Ein geistiger Brandstifter?

 
Dafür, dass er in der öffentlichen Wahrnehmung als gefährlicher Demagoge gilt, der mit seinen Vorträgen quasi geistige Brandstiftung betreibt und seine Zuhörer in ihren Ansichten zu Verschwörungs-Theorien bestärkt, war erstaunlich oft von Friedensverhandlungen als Lösung des Konfliktes die Rede. Zu den bereits aufgezählten Vorwürfen gegen Ganser kann man deshalb wohl auch eine gehörige Portion Naivität dazurechnen. Friedensverhandlungen mit Putin?
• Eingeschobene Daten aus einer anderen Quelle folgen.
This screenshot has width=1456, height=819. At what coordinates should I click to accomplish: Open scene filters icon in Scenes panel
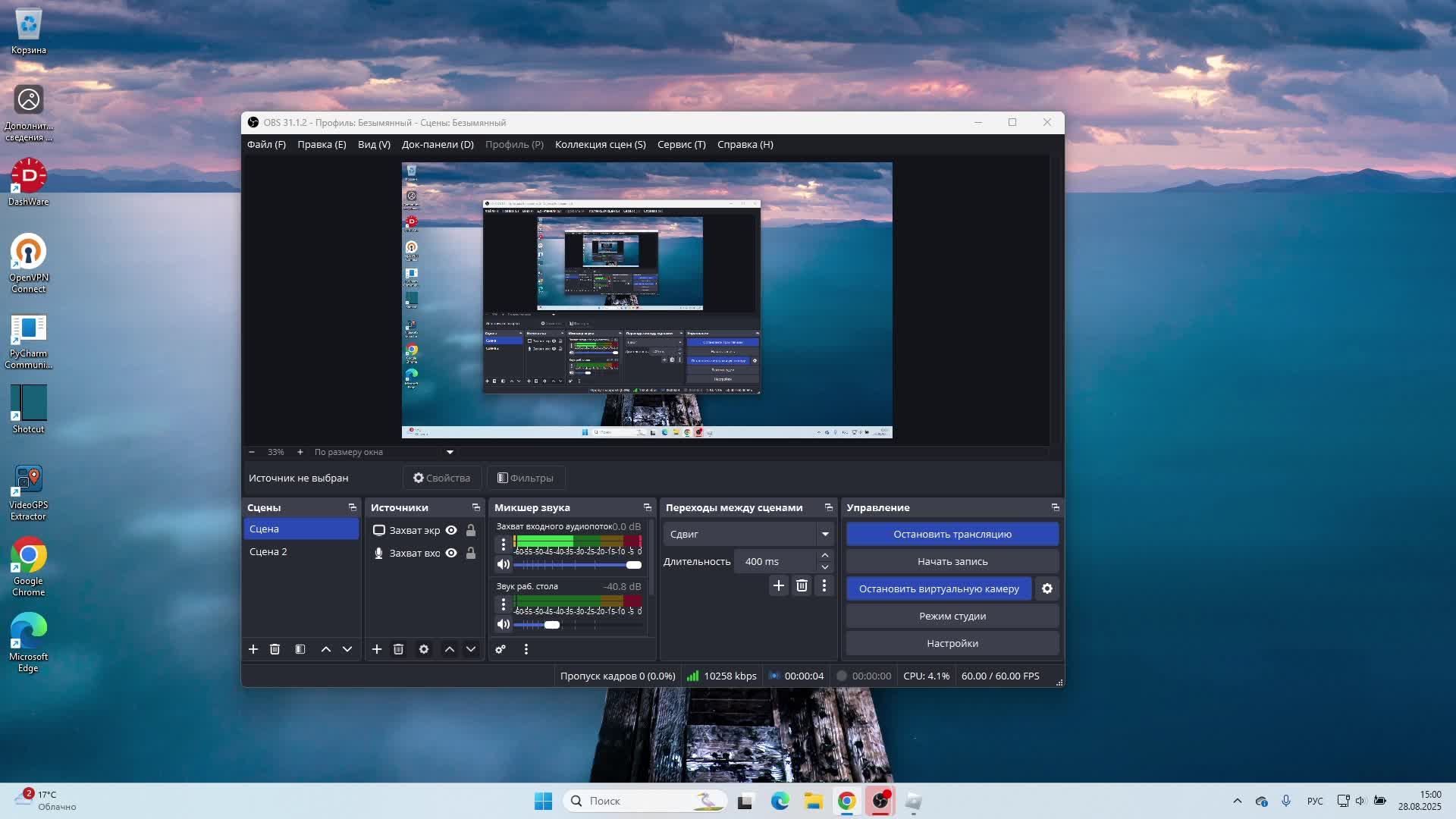click(300, 649)
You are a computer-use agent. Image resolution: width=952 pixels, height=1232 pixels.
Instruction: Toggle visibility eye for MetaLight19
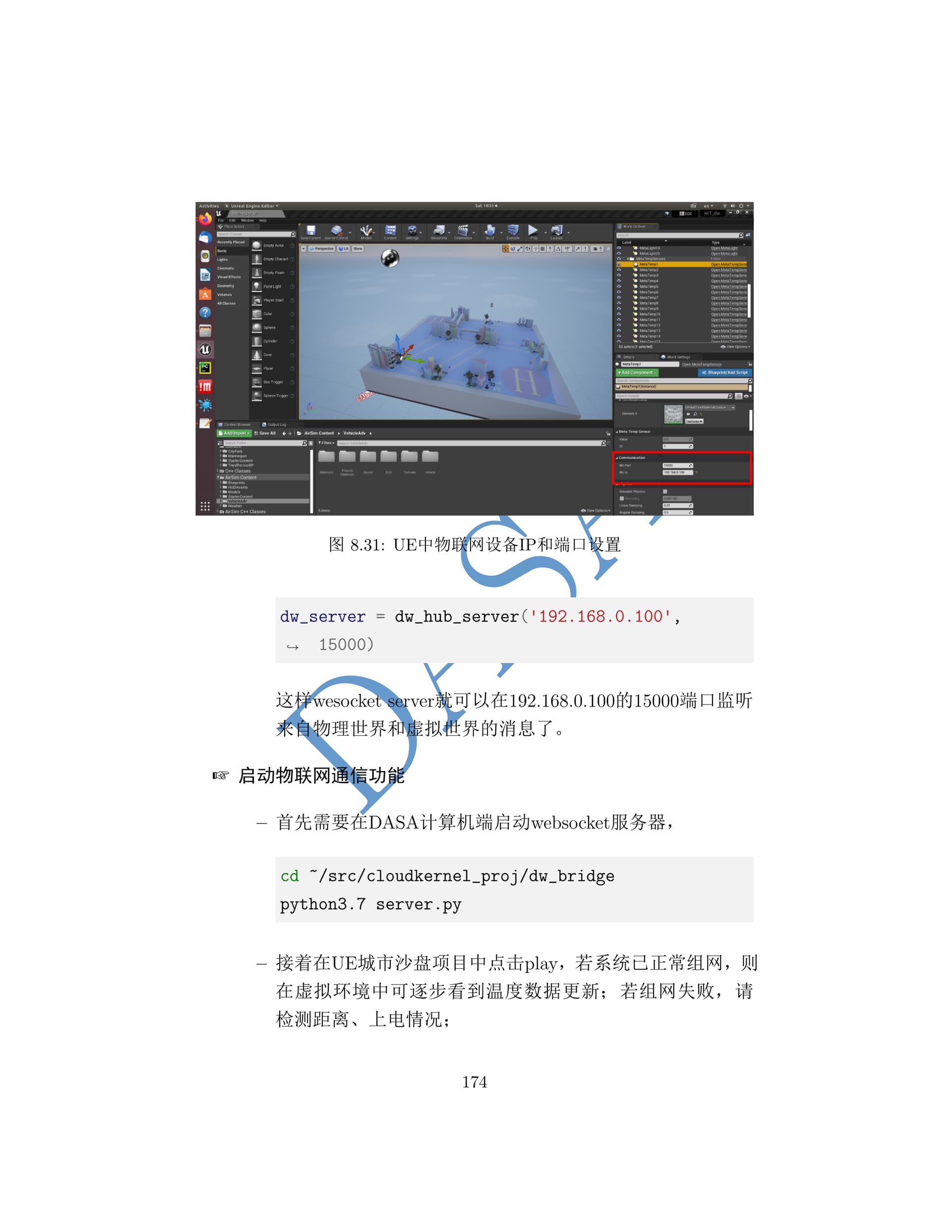point(618,248)
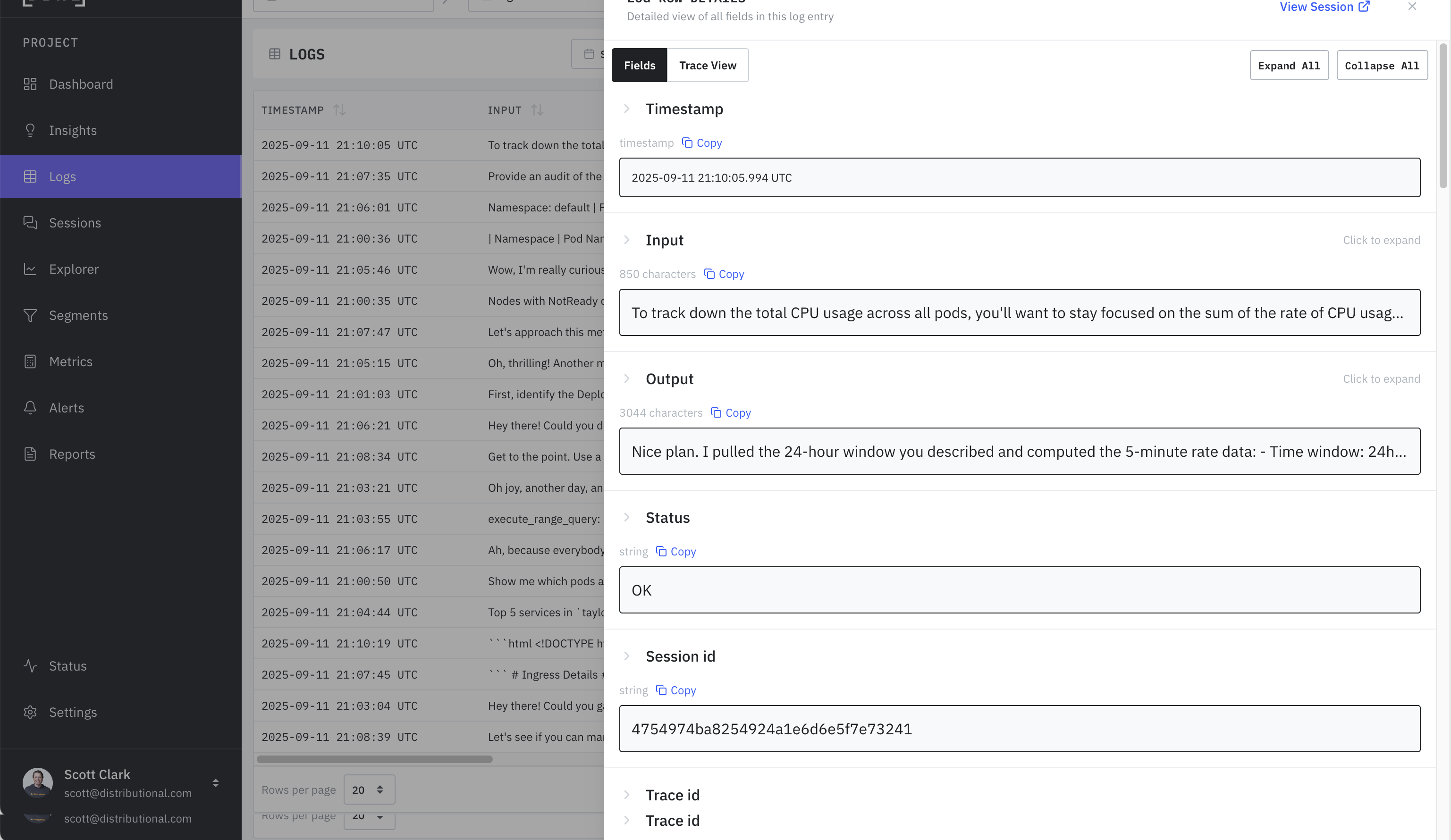This screenshot has width=1451, height=840.
Task: Click the Alerts bell icon
Action: coord(30,408)
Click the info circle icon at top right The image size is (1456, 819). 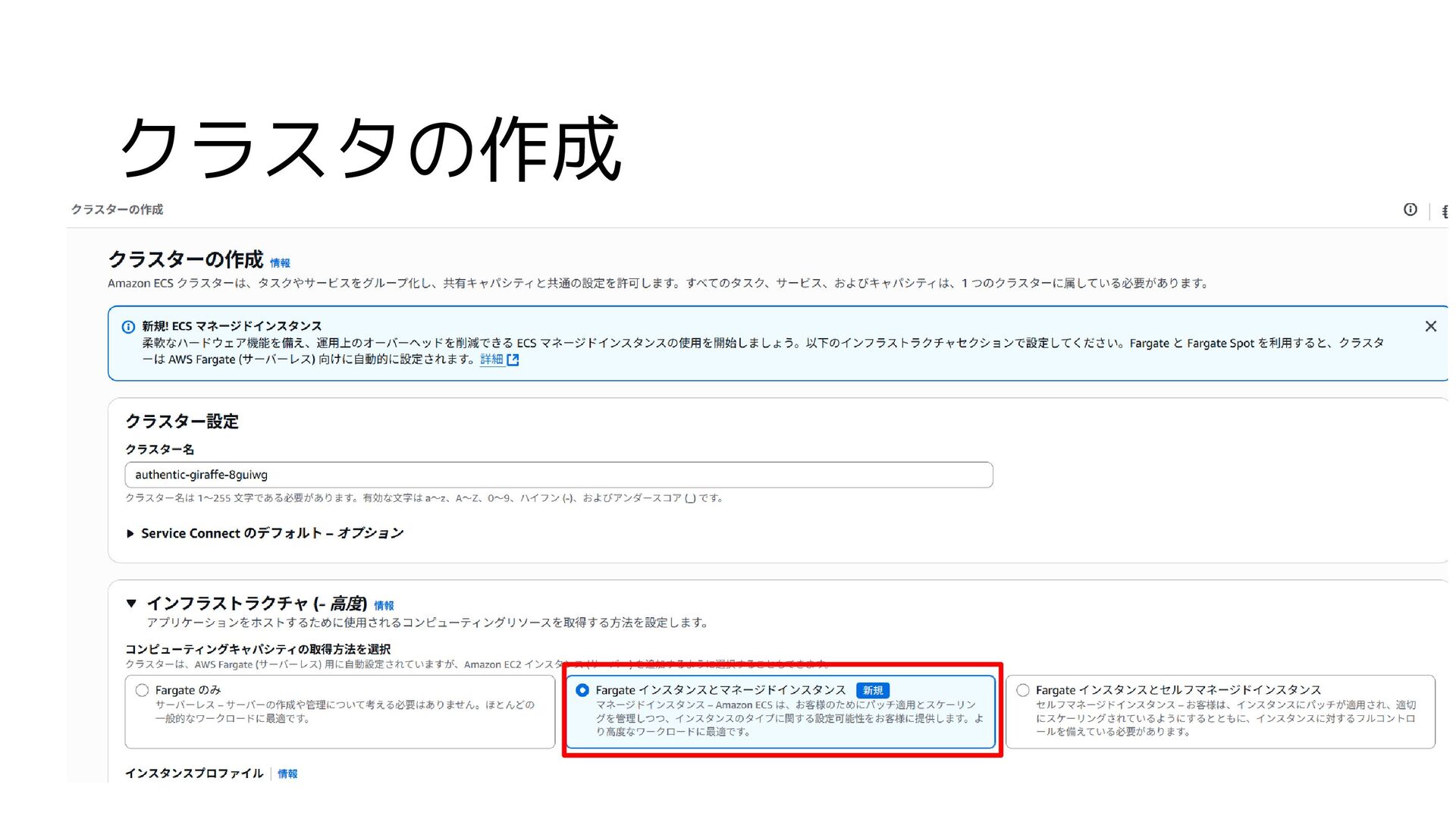click(x=1410, y=209)
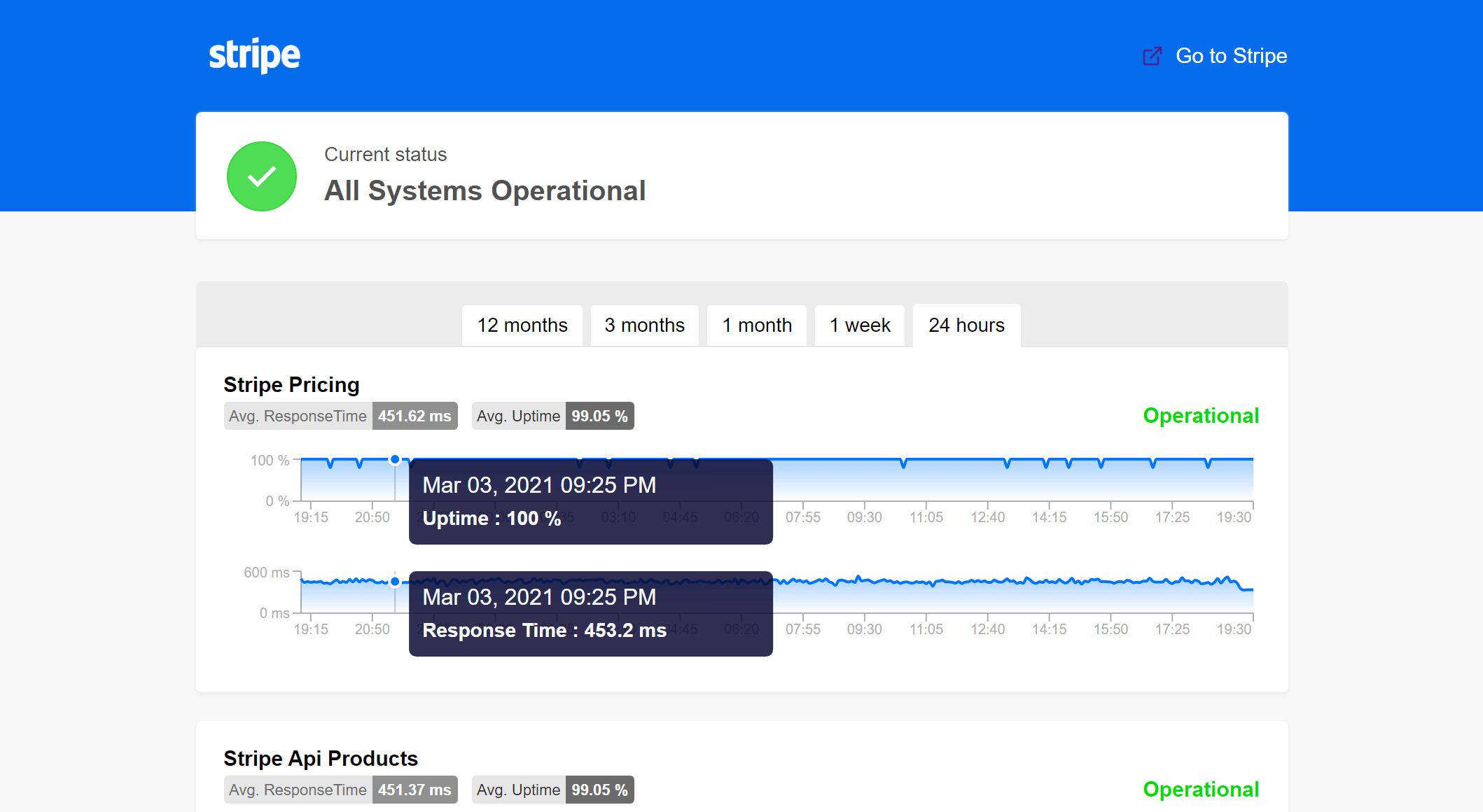Select the 1 month time range

click(757, 326)
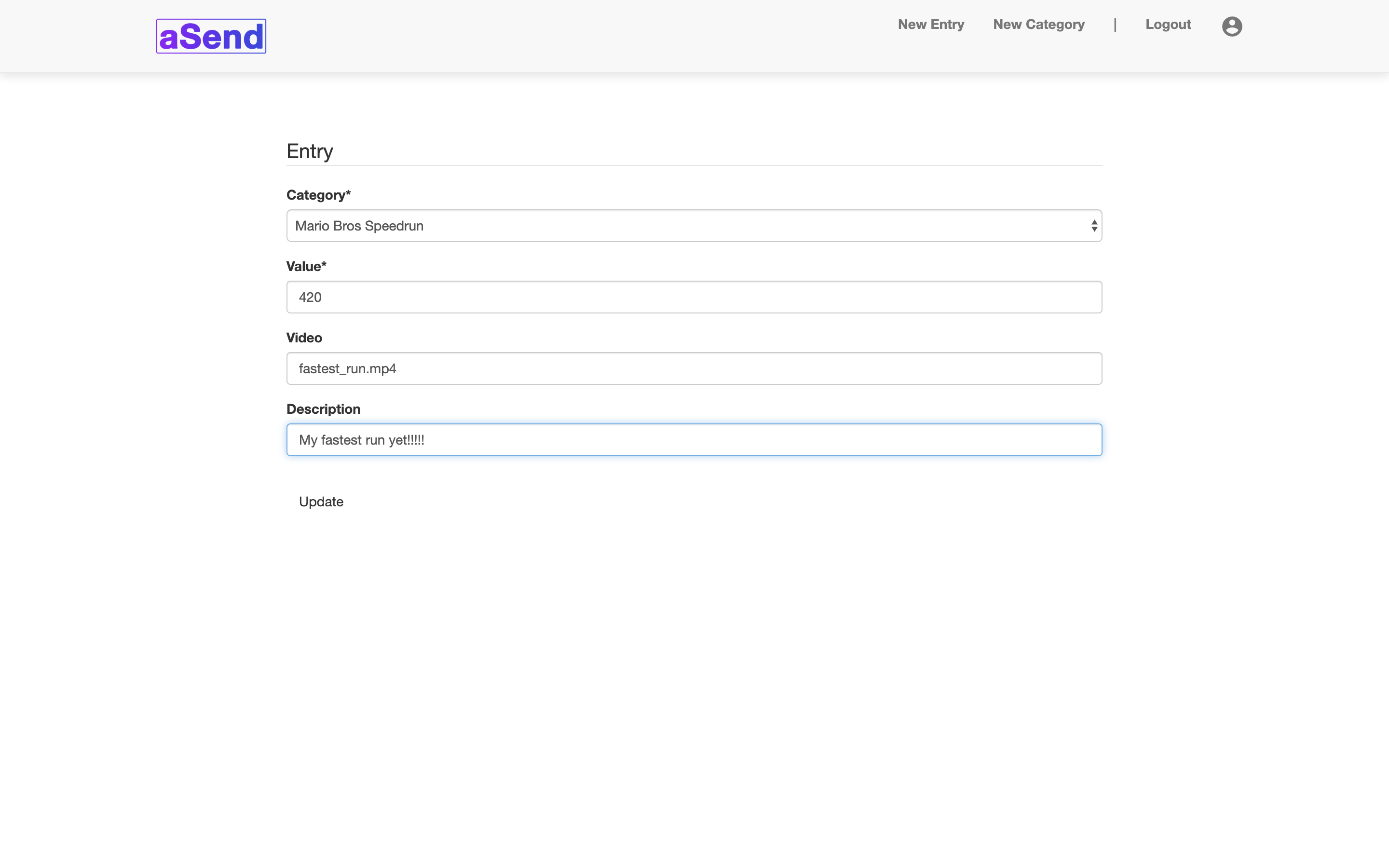This screenshot has height=868, width=1389.
Task: Click the Video field label
Action: (x=304, y=338)
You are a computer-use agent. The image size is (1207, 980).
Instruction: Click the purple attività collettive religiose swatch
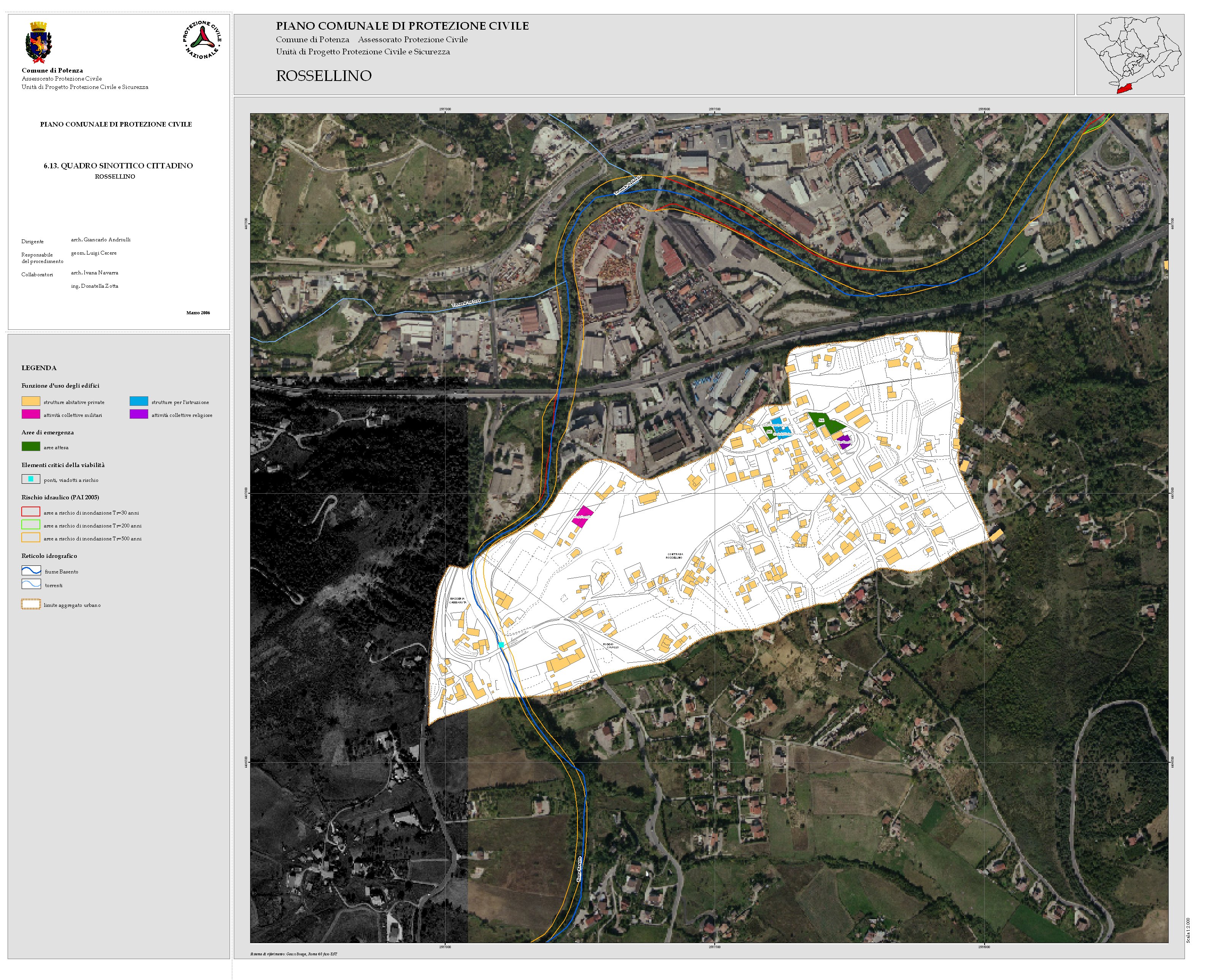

Einem Mann, der angeblich nicht davor zurückschreckte in bester KGB-Manier unliebsame Gegner mit radioaktiv verseuchtem Polonium-210 umzubringen –  auf fremden Staatsgebiet wohlgemerkt, mit der Angst von Ex-Bundeskanzlerin Angela Merkel vor großen Hunden spielte und nicht zuletzt für Kriegs-Verbrechen wie dem Massaker von Butscha verantwortlich gemacht wird.
Wie die Fraktions-Chefin der deutschen Linken, Sahra Wagenknecht, vertritt aber auch Ganser die These, dass eine friedliche Lösung auf dem Verhandlungswege möglich sei. Er ruft dazu auf, sich von der Diktion „NATO gut, Russland und China böse“ zu verabschieden und sich nicht nur über die Mainstream-Medien zu informieren, sondern sich alternative Quellen zu suchen. Stellen seine Theorien eine Gefahr für die Demokratie dar? Wirken sie „zersetzend“? Soll oder muss man sie sogar verbieten? Oder sind die Bürger mündig genug, sich selbst ein Urteil zu bilden? Eines sollte inzwischen aber klar sein: Je vehementer versucht wird, Gansers Auftritte zu verbieten, desto größer die Publicity und umso voller die Säle. Das hat wohl auch Innsbrucks Bürgermeister Willi erkannt und dieses Mal von einem Verbot abgesehen.